Realtors: Imagine A Montclair You Can Sell

Montclair councilor Cary Africk wants to know how we can sell Montclair better to potential buyers — what needs to be improved in order to get more people to move here. Here’s what he says…

I frequently have discussions with people about what brought them to Montclair. What were the attractions that made them buy here, rather than in other communities.

Montclair’s real estate market is being buffeted by economic forces that affect us all.

So I would like to ask REALTORS:

If you could close your eyes and imagine, how could Montclair be improved to make it even a more attractive location for people to move to, i.e. those New York and Brooklyn, and other people?

Please send me at least THREE suggestions, with as much detail as you wish.
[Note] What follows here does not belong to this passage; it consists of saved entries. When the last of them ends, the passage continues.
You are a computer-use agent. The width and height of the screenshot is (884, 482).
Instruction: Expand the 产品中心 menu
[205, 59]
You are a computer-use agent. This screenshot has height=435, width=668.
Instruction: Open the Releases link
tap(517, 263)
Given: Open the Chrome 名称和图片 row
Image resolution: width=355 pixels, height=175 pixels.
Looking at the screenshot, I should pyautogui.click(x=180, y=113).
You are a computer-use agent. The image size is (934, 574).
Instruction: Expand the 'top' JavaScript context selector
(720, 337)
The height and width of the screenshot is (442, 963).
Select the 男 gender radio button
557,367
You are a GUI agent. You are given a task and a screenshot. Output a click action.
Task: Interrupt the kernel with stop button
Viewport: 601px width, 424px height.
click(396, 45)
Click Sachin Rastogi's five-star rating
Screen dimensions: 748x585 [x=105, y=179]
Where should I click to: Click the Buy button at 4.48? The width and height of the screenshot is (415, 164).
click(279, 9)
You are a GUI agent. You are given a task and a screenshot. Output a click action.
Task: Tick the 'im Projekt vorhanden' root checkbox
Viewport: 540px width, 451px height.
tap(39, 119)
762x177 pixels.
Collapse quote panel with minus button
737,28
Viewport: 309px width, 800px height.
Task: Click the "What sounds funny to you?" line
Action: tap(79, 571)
I’ll keep it TOTALLY CONFIDENTIAL, but will summarize it in a post on Baristanet.

Here’s two, from a Realtor I was on the telephone with yesterday:

– Schools
– Taxes

Of course I now need an answer to “What is it about the schools?” With taxes, although people say “less,” my question is HOW MUCH LESS?

If a home had $21,000 in taxes, how much lesser would it have to be?

Thanks for your help, and YES:

I intend to do something about ANY issues that are brought, up, unless the answer is something like “better weather.”

Let’s not limit this to realtors — go ahead and tell Cary in comments what you think keeps buyers away and what could bring them out in droves. To echo Africk: What were the attractions that made you buy here, rather than in other communities. And would that be enough for you to buy again — today?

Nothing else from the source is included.